[出題]:
下にある広野町ツアーの本文を、「この日の最後は「お昼ごはん柏」という語句のある箇所から書き写しなさい。「の方にも気軽に使用できます。」まで写したところで終えること。

[本文]:
この日の最後は「お昼ごはん柏屋」で、交流会に登場したメンバーと懇親会。広野町の食材を使った料理や、地元産のみかんで作った「みかんサイダー」を楽しみながら、町に関する話題に花が咲き、賑やかな時間を過ごしました。
ツアー2日目
役場やJヴィレッジなど町のランドマークを見学
翌日は朝からあいにくの雨模様で、予定していた日の出鑑賞はできず。
ツアーに同行している広野町復興企画課の横田侑哉さんからは「その代わりと言ってはなんですが」と、現在テレビ東京系で放映中の福島沿岸地域を舞台にしたドラマ「風のふく島」で広野町の美しい海や朝日の映像が見られることを教えていただきました。
2日目の最初の目的地は広野町役場。実はこちらには町内で出土したという化石の同種「チンタオサウルス」の化石の骨格標本が展示されています。全長約7メートルの迫力ある姿を前に、太古の広野町に思いを馳せる参加者たち。ガイドブックには乗らない町の魅力を知ることができるのもツアーの醍醐味かもしれません。
その後は、お隣の楢葉町へ移動し、「道の駅ならは」でしばしの自由時間。
地場野菜のコーナーの安さに驚く人、おみやげ選びに夢中な人と、思い思いに買い物を楽しんだ後は、サッカーの聖地「Jヴィレッジ」へ。この日はちょうどU-18日本代表やU-17日本高校選抜ら、国内最高峰のU18プレミアリーグ2025に所属する7チームが参加して行われる「第7回J-VILLAGE CUP U-18」が開催中。今まさに試合が行われているピッチに後髪をひかれつつ、施設内を見学します。
Jヴィレッジは日本初のサッカーナショナルトレーニングセンターとして1997年にオープン。震災後は福島第一原子力発電所の廃炉作業の拠点となっていましたが、2019年4月に全面営業を再開。スポーツ施設としてだけでなく、ホテルやレストラン、フィットネスジムもあり一般の方にも気軽に使用できます。
施設内にはプールやジムやヨガスタジオなどがあり、さまざまな運動に対応。水泳教室やサッカー教室も行われており、広野町の利用者も多いそう。また併設の「JFAメディカルセンター」は整形外科やリハビリ専門のクリニックで、一般利用が可能です。これほど本格的なスポーツ施設があるなら、親子で体を動かす機会も増えそうです。

[提供資料]:

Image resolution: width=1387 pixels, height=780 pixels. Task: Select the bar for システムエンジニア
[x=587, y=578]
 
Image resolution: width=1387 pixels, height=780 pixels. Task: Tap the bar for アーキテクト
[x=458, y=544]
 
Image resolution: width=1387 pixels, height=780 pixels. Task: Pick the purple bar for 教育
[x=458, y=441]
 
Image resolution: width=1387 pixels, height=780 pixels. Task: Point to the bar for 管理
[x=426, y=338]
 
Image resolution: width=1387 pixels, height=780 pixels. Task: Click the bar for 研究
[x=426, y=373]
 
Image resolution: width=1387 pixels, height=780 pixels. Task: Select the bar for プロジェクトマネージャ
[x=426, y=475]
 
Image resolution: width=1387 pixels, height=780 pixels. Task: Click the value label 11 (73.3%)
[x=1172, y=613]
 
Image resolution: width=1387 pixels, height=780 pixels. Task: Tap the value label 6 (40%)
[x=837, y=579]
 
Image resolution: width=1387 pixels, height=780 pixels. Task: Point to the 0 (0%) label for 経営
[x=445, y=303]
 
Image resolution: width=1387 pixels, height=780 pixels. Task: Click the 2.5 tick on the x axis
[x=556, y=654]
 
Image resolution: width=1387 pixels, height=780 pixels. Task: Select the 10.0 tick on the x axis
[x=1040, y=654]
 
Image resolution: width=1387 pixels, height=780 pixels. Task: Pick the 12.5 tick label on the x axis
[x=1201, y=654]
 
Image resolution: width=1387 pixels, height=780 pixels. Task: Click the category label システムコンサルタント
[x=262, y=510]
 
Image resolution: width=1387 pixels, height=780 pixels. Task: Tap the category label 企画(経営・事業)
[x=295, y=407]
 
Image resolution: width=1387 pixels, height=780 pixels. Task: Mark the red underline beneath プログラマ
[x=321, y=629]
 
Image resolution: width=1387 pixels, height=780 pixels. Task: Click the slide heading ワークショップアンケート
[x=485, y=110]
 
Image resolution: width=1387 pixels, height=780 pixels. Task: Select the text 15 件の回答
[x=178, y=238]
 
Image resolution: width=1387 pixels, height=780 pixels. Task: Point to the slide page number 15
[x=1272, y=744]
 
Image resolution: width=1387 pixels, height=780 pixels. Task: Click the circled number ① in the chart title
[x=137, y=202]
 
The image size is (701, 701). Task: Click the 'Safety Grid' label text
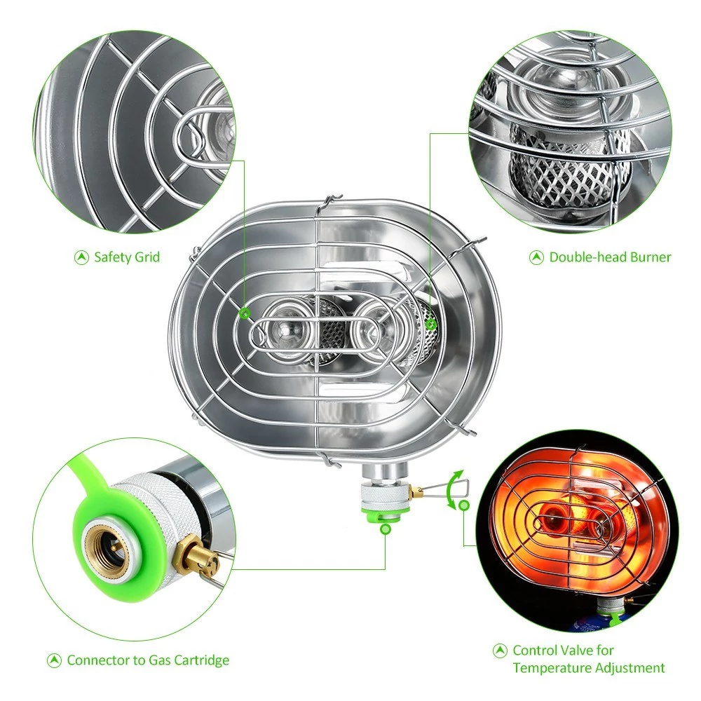(127, 257)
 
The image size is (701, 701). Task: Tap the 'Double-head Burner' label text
(611, 257)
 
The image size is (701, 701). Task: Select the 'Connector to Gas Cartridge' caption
(148, 660)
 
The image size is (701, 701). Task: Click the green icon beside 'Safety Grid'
(81, 257)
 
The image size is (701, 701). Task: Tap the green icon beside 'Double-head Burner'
(536, 257)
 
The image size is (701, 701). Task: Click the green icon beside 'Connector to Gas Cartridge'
(54, 660)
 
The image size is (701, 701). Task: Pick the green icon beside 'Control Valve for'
(500, 651)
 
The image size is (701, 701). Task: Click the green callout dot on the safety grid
(244, 313)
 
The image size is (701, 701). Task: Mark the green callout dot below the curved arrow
(465, 506)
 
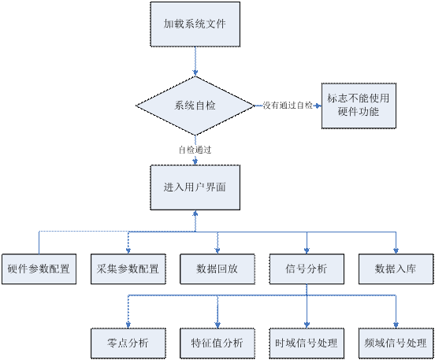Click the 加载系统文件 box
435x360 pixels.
(x=195, y=24)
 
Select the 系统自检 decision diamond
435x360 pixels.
(x=195, y=106)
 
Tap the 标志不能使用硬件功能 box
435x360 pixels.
(x=359, y=106)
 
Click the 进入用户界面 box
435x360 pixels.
(x=195, y=187)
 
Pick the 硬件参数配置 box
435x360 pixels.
(x=39, y=269)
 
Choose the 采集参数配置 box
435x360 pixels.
(x=128, y=269)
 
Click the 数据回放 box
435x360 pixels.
(x=217, y=269)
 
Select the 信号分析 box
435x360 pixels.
(x=307, y=269)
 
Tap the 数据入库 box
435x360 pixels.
(x=396, y=269)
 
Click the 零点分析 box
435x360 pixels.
(x=128, y=343)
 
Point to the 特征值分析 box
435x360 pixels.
(x=217, y=343)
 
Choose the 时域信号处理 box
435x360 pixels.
(x=307, y=343)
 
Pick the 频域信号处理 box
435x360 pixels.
(x=396, y=343)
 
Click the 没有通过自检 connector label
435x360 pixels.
(x=288, y=106)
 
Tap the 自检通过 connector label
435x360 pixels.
(x=195, y=150)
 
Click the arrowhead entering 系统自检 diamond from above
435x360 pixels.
(x=195, y=73)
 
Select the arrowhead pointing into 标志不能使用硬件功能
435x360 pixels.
(x=318, y=106)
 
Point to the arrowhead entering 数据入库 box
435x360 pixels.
(x=396, y=251)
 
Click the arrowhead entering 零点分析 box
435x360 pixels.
(x=128, y=325)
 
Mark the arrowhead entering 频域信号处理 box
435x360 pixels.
(x=396, y=325)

[解答例]:
この日の最後は「お昼ごはん柏屋」で、交流会に登場したメンバーと懇親会。広野町の食材を使った料理や、地元産のみかんで作った「みかんサイダー」を楽しみながら、町に関する話題に花が咲き、賑やかな時間を過ごしました。
ツアー2日目
役場やJヴィレッジなど町のランドマークを見学
翌日は朝からあいにくの雨模様で、予定していた日の出鑑賞はできず。
ツアーに同行している広野町復興企画課の横田侑哉さんからは「その代わりと言ってはなんですが」と、現在テレビ東京系で放映中の福島沿岸地域を舞台にしたドラマ「風のふく島」で広野町の美しい海や朝日の映像が見られることを教えていただきました。
2日目の最初の目的地は広野町役場。実はこちらには町内で出土したという化石の同種「チンタオサウルス」の化石の骨格標本が展示されています。全長約7メートルの迫力ある姿を前に、太古の広野町に思いを馳せる参加者たち。ガイドブックには乗らない町の魅力を知ることができるのもツアーの醍醐味かもしれません。
その後は、お隣の楢葉町へ移動し、「道の駅ならは」でしばしの自由時間。
地場野菜のコーナーの安さに驚く人、おみやげ選びに夢中な人と、思い思いに買い物を楽しんだ後は、サッカーの聖地「Jヴィレッジ」へ。この日はちょうどU-18日本代表やU-17日本高校選抜ら、国内最高峰のU18プレミアリーグ2025に所属する7チームが参加して行われる「第7回J-VILLAGE CUP U-18」が開催中。今まさに試合が行われているピッチに後髪をひかれつつ、施設内を見学します。
Jヴィレッジは日本初のサッカーナショナルトレーニングセンターとして1997年にオープン。震災後は福島第一原子力発電所の廃炉作業の拠点となっていましたが、2019年4月に全面営業を再開。スポーツ施設としてだけでなく、ホテルやレストラン、フィットネスジムもあり一般の方にも気軽に使用できます。